- [TASKS TO CARRY OUT]
(a) In the passage about the Fugees, write out the part that begins with the words "Terrified of her" and ends after the words "and center forward.".
(b) Answer these questions from the Fugees passage:
(i) How much was the Ziaty family lent for airline tickets to the United States?
(ii) What job did the case worker help Ms. Ziaty find?
(iii) Which place did Qendrim Bushi's family flee?

- [PROVIDED TEXT]
The Ziatys’ resettlement followed a familiar script. The family was lent $3,016 for one-way airline tickets to the United States, which they repaid in three years. After a two-day journey from Abidjan, they were greeted in Atlanta by a case worker from the International Rescue Committee, a resettlement organization. She took them to an apartment in Clarkston where the cupboard had been stocked with canned goods.

The case worker helped Ms. Ziaty find a job, as a maid at the Ritz-Carlton Hotel in the affluent Buckhead section of Atlanta, one that required an hour commute by bus. While walking home from the bus stop after her first day, Ms. Ziaty was mugged and her purse stolen.

Terrified of her new surroundings, Ms. Ziaty told her son Jeremiah never to leave the house. Like any 8-year-old, Jeremiah bristled. He especially wanted to play soccer. Through friends in the neighborhood, he heard about tryouts for the Fugees.

“When he tell me, ‘Mom, I go play soccer,’ I tell him he’s too small, don’t go out of the house,” Ms. Ziaty recalled. “Then he would start crying.”

Ms. Ziaty relaxed her rule when she met Ms. Mufleh, who promised to take care of her son.

That was three years ago. At age 11, Jeremiah is a leader of the 13-and-under Fugees, shifting among sweeper, center midfielder and center forward.

Other members of the Fugees also have harrowing stories. Qendrim Bushi’s Muslim family fled Kosovo when Serbian soldiers torched his father’s grocery store and threatened to kill them. Eldin Subasic’s uncle was shot in Bosnia. And so on.

The Fugees, Ms. Mufleh believed, shared something intense. They knew trauma. They knew the fear and loneliness of the newcomer. This was their bond.

“In order to get a group to work together, to be effective together, you have to find what is common,” she said. “The refugee experience is pretty powerful.”

• • •

Ms. Mufleh made a point never to ask her players about their pasts. On the soccer field, she felt, refugees should leave that behind.

- [INFORMATION GIVEN]
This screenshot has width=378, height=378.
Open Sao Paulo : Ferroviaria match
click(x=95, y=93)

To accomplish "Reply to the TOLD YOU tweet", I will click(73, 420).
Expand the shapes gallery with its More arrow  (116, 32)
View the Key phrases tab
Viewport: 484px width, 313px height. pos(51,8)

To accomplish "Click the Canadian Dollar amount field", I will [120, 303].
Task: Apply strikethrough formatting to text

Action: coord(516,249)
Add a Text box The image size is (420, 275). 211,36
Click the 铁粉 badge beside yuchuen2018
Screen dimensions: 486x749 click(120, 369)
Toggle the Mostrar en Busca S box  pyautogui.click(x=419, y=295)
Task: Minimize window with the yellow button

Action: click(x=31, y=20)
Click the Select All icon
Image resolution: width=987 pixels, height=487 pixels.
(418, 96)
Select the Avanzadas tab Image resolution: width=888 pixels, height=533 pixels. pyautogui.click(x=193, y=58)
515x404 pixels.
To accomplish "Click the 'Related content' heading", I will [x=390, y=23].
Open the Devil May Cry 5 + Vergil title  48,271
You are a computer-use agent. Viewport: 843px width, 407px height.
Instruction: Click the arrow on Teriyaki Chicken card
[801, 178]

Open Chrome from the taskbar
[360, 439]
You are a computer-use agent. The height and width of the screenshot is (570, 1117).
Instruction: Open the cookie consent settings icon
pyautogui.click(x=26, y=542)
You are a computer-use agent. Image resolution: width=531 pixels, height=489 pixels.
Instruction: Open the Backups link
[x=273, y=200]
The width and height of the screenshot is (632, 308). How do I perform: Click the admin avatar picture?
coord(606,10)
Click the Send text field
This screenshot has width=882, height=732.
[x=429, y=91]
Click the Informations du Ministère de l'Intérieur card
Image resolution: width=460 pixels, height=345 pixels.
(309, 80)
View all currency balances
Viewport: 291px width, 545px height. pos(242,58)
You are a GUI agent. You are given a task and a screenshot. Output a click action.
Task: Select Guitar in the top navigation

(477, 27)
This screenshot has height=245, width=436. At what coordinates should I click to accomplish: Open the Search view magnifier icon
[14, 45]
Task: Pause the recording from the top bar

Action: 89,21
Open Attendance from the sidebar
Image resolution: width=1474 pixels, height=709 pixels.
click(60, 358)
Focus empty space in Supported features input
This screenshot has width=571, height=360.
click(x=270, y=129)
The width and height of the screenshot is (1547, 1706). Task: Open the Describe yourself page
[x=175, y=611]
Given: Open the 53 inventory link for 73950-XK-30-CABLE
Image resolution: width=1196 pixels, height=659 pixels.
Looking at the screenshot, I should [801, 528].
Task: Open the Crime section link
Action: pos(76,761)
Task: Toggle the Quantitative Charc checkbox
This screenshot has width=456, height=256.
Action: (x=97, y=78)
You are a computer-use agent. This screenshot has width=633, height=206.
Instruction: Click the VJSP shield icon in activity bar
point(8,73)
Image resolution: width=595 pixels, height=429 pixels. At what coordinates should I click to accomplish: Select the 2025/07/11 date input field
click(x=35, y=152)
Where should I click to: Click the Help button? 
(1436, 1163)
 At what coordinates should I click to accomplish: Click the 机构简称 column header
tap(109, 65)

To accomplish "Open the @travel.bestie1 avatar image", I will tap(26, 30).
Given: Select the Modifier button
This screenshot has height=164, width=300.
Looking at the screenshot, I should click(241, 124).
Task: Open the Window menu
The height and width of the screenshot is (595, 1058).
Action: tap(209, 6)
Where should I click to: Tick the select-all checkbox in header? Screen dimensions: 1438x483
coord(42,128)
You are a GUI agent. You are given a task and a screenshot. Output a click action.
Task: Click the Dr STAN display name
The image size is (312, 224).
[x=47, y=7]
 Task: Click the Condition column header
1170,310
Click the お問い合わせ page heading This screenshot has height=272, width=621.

- [SOLVED TASKS]
(a)
Terrified of her new surroundings, Ms. Ziaty told her son Jeremiah never to leave the house. Like any 8-year-old, Jeremiah bristled. He especially wanted to play soccer. Through friends in the neighborhood, he heard about tryouts for the Fugees.

“When he tell me, ‘Mom, I go play soccer,’ I tell him he’s too small, don’t go out of the house,” Ms. Ziaty recalled. “Then he would start crying.”

Ms. Ziaty relaxed her rule when she met Ms. Mufleh, who promised to take care of her son.

That was three years ago. At age 11, Jeremiah is a leader of the 13-and-under Fugees, shifting among sweeper, center midfielder and center forward.

(b)
(i) $3,016
(ii) A maid at the Ritz-Carlton Hotel in Buckhead, Atlanta
(iii) Kosovo